TASK = In the listing below, count the lines with "Amazon" and report only the figure.

---------- DATA SHOWN

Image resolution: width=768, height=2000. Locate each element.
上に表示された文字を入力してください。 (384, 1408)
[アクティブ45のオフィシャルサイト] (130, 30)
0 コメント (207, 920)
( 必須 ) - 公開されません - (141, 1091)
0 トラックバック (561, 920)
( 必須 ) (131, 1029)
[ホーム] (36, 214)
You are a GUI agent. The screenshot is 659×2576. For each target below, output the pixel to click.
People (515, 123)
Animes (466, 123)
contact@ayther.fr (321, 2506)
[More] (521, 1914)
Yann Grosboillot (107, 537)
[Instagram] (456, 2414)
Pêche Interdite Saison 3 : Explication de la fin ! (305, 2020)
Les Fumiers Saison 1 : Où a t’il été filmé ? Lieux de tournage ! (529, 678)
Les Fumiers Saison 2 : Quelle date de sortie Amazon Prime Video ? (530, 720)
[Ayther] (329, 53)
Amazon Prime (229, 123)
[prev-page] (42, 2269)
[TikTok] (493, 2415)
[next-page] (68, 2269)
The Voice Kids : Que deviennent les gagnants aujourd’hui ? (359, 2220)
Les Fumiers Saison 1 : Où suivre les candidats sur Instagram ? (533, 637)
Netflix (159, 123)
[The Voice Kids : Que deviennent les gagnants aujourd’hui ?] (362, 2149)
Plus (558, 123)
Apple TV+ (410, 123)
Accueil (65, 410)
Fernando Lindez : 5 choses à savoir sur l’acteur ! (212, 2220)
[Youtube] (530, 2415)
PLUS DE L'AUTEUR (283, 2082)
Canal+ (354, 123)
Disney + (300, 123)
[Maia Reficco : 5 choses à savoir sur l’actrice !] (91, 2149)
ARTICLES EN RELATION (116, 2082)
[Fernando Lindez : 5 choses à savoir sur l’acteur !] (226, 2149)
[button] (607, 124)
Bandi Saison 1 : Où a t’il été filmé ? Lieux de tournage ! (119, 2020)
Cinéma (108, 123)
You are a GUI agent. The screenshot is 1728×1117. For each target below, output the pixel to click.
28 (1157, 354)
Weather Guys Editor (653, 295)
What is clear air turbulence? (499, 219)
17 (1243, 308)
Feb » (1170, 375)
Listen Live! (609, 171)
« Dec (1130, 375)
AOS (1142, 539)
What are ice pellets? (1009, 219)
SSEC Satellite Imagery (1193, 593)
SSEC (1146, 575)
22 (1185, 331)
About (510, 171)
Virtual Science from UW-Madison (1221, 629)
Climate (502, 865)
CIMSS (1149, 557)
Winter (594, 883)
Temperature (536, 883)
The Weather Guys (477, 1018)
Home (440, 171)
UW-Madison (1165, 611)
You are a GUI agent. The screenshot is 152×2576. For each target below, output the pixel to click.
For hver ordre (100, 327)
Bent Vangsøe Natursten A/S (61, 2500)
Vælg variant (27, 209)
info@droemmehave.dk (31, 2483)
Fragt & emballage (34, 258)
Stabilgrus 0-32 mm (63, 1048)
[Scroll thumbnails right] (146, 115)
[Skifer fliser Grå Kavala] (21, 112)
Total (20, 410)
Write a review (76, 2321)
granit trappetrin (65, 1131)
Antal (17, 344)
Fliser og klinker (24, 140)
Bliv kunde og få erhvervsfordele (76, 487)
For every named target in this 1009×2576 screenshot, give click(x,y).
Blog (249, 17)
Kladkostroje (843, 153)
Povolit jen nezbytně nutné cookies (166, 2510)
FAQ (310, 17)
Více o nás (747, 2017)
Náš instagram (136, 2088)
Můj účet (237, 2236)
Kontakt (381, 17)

--------------------

TASK RESULT = 2